Please render the records from the line with "Identify the location of drop" to the line with "tools is located at coordinates (363, 35)." as a numbered list, leaving out blank lines.

####################

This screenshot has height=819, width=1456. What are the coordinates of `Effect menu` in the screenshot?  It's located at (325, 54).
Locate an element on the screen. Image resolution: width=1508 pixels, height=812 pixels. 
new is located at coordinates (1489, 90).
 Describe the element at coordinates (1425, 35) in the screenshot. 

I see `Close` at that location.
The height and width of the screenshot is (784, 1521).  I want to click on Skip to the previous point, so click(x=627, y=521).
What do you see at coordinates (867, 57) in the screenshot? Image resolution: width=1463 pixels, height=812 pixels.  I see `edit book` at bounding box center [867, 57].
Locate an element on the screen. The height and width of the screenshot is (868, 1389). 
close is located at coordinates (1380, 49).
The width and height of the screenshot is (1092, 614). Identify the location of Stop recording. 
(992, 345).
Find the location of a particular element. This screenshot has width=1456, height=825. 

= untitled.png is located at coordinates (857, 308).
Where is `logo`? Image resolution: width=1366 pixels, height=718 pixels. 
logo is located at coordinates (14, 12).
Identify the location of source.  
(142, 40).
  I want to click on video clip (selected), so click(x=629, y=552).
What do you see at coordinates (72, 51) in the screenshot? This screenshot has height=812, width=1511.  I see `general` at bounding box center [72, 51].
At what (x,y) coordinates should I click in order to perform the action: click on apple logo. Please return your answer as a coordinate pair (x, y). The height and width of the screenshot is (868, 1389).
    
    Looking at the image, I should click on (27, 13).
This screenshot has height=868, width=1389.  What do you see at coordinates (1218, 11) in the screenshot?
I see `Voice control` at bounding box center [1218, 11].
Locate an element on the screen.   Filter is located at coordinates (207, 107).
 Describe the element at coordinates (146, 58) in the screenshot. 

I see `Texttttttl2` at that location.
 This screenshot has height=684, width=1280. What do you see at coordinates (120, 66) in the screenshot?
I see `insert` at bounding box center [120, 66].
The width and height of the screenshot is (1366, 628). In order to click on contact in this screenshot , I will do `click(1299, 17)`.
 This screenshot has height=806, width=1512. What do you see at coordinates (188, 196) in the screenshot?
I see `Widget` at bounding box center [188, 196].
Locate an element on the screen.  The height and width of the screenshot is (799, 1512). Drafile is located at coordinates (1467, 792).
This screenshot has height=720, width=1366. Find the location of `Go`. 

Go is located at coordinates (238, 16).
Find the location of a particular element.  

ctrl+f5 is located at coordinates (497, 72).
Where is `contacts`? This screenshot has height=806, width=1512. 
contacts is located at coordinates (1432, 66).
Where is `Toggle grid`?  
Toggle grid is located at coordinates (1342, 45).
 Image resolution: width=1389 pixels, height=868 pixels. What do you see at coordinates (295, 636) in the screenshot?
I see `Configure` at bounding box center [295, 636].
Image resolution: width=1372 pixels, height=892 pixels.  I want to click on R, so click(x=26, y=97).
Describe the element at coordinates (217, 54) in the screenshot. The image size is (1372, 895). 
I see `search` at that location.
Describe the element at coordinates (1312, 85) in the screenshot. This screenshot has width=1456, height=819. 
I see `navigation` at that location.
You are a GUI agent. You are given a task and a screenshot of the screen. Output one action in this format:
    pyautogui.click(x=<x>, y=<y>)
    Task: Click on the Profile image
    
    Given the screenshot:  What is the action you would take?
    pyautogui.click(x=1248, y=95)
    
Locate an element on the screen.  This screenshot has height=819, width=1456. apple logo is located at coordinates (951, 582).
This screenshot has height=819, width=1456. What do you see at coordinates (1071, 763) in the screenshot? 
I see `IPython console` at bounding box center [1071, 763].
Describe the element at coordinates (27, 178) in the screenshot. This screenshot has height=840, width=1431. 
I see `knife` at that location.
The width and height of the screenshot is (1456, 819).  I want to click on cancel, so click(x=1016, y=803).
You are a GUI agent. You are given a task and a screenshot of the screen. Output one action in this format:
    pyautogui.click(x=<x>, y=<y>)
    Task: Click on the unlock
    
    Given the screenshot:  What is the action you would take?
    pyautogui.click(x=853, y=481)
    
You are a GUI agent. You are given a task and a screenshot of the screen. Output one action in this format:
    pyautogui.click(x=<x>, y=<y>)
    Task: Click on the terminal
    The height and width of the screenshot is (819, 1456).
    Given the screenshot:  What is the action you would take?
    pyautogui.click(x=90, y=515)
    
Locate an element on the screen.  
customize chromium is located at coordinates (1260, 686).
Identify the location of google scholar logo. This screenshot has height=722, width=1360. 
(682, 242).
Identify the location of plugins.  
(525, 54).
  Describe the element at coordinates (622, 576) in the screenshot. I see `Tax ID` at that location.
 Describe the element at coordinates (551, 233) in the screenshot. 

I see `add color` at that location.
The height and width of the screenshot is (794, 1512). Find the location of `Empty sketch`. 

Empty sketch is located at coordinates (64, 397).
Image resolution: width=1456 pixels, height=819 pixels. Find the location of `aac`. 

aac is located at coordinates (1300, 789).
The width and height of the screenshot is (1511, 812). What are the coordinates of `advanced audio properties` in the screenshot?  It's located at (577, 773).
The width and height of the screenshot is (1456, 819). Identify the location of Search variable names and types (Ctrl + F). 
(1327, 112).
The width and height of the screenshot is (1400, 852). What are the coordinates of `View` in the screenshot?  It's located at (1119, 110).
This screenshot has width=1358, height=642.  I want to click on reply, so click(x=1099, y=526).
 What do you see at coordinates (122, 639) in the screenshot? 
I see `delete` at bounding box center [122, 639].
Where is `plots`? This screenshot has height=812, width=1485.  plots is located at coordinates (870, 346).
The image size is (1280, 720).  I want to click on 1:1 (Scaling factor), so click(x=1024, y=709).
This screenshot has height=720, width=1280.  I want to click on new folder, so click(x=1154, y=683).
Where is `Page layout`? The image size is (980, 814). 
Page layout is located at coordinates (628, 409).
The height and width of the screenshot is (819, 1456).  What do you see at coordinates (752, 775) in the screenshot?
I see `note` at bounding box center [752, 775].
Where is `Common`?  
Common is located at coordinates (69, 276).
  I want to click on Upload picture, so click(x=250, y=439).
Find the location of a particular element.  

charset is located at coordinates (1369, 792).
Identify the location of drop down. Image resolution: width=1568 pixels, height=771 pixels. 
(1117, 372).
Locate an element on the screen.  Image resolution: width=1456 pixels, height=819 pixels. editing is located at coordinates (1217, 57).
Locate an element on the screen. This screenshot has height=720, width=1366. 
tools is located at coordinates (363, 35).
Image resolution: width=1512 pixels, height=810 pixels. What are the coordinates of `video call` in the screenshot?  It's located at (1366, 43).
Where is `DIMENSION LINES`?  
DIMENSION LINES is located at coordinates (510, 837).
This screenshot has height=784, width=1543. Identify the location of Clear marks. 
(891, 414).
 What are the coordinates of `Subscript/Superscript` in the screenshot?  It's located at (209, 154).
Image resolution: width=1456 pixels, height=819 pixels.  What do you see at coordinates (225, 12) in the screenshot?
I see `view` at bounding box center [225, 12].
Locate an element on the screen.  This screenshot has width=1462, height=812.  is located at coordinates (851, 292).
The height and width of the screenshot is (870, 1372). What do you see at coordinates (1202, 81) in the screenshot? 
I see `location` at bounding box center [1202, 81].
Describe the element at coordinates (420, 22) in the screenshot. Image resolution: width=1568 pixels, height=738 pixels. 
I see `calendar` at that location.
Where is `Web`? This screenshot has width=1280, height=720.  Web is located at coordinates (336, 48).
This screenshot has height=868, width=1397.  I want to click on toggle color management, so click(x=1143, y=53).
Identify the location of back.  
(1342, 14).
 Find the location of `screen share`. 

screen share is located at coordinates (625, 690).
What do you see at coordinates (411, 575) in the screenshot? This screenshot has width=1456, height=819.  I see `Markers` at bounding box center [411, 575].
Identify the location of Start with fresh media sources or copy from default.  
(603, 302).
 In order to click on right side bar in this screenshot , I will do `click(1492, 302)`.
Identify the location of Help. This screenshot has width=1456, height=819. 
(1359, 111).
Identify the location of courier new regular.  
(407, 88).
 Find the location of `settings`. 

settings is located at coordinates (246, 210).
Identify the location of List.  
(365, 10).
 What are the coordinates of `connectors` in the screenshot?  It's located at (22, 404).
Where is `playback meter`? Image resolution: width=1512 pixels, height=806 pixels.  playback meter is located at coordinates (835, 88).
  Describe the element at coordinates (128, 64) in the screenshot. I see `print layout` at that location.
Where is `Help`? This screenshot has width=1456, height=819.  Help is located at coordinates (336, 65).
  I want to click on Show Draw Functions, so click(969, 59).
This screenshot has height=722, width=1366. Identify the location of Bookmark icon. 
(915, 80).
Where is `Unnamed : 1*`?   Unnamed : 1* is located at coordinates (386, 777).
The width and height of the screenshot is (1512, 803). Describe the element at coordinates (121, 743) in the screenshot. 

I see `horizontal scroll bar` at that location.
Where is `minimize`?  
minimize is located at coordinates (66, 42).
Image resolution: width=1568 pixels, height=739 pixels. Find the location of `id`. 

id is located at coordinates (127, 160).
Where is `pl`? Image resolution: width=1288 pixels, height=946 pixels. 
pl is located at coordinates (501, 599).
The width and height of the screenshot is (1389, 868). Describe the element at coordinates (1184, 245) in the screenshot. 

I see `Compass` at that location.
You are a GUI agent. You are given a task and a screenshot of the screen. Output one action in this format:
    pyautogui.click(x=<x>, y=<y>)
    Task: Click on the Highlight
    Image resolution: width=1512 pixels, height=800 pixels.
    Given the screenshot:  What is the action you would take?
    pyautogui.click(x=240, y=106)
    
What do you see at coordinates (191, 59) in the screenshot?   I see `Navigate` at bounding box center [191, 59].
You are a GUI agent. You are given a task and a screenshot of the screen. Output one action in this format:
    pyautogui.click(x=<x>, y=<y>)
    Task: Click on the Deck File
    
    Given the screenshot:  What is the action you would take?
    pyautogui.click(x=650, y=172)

####################

■ Response to this task
1. Identify the location of drop down. Image resolution: width=1568 pixels, height=771 pixels. 
2. (1117, 372).
3. Locate an element on the screen.  Image resolution: width=1456 pixels, height=819 pixels. editing is located at coordinates (1217, 57).
4. Locate an element on the screen. This screenshot has height=720, width=1366. 
5. tools is located at coordinates (363, 35).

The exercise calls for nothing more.